Another incredibly illogical situation arose more than once whereby I would order a package on Amazon, not be present at my apartment when it arrived, and then be forced to go retrieve it at the post office, a 15-minute walk from my apartment.
Why my apartment didn't have a package room was beyond me, but hey, it's France. Nothing shocks you.
"C'est Pas Possible"
If you've been to France, no doubt you've heard someone tell you this.
"It's not possible."
Nothing is ever possible in France. Asking for an extra piece of meat at the dining hall? C'est pas possible. Filling a prescription at the pharmacy for more than one month at a time? C'est pas possible. Moving up a doctor's appointment because it's scheduled for a time when I'll have left the country? C'est pas possible.
The thing is, all these things are possible. The people in charge are either just too set in their ways to do something that goes harmlessly against policy, or too lazy to care about doing something that can be a huge convenience to someone else.
It's a country full of people who do not seek solutions to problems. They'd rather go for their two-hour lunch break instead.

The Month of August
This shouldn't be a big deal because everyone has to take time off at some point.
It's just that I happened to arrive in France in the month of August, the month in which the entire country decides to stop working at the exact same time.
In doing so, all the above problems were magnified because everything was closed, no one was working, and the few people who were working were angry about the fact that they were working, further purpetrating the cycle of a grumpy country with not a care in the world for the people they serve.
The day I arrived in August, I went to the hotel restaurant for lunch. The restaurant said that they had decided to end lunch early because no one showed up.
It was 12:15 PM...Lunch ended at 1:00 PM.
I then walked to the nearest restaurant, only to see a sign that said they were closed for the entire month of August. So I walked 10 minutes to the next closest place.
McDonald's.
It turned out that my first afternoon in France would only be a foreshadowing of the four months that followed.
A Tourist Hotspot

More people visit France than any other country.
It's been that way for years. Between the Eiffel Tower, the Mona Lisa, and of course, Disneyland, there's plenty of things to do.
In fact, I would still agree that it's a great place to visit. When you visit, hardly any of the issues mentioned above will affect you.

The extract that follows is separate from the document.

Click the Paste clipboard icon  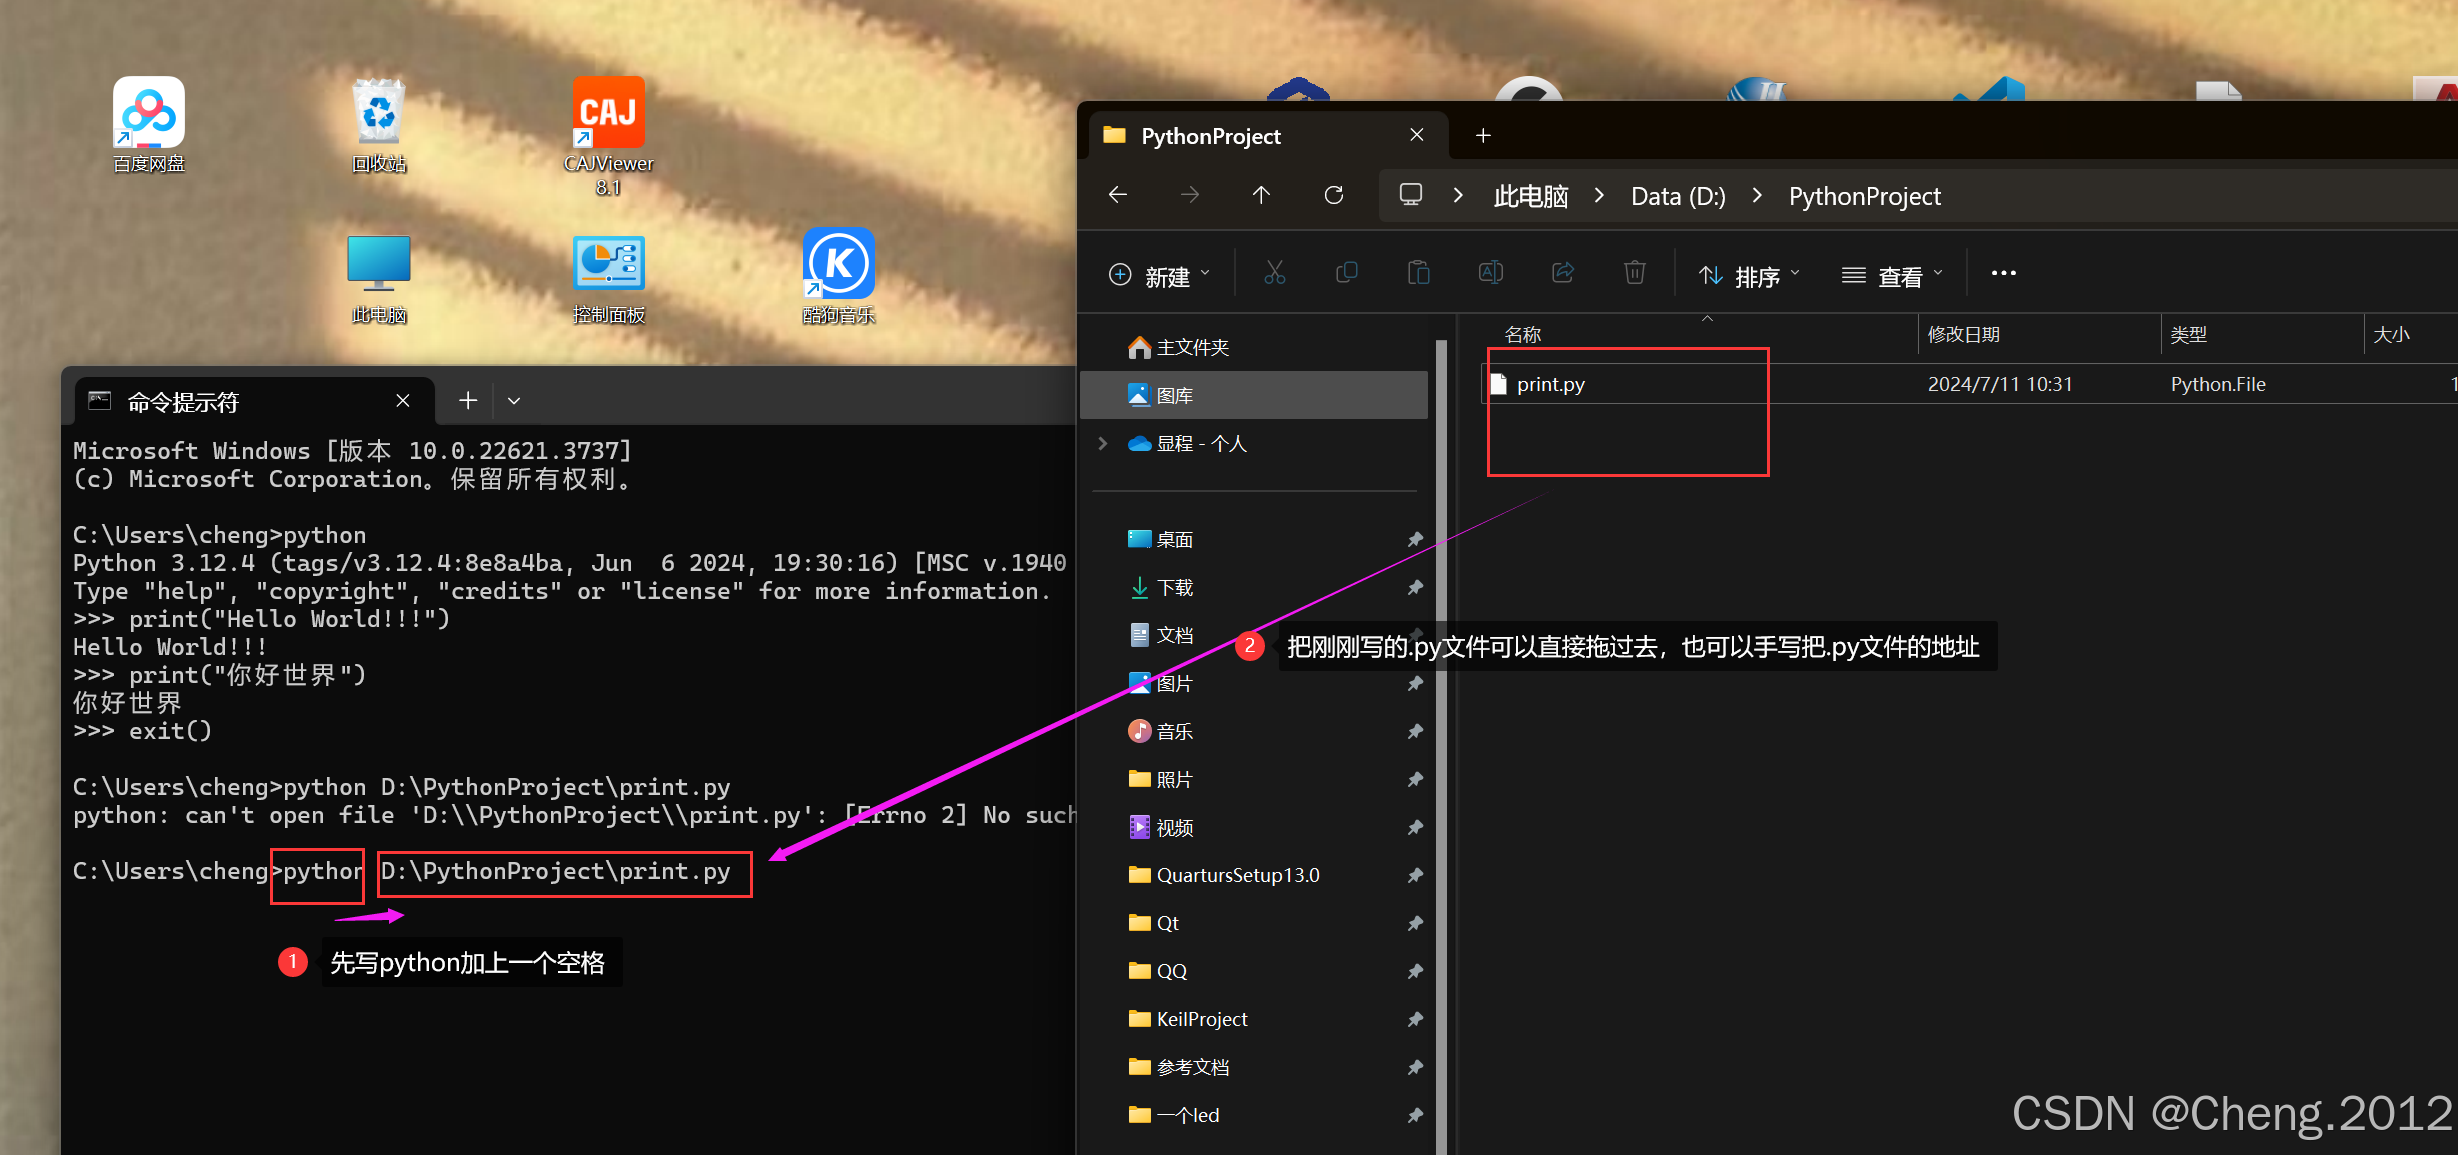click(1418, 273)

But when you live there, you have to deal with these things on a weekly basis.
In some cities, like Paris, the argument could be made that the pros outweigh the cons. I'd probably disagree, but I understand the appeal because I also do love Paris.
In a city like Metz, there is no doubt that the cons outweigh the pros.
For that reason, I won't be back anytime soon. It's a shame, but the further I am from France, the happier I seem to be.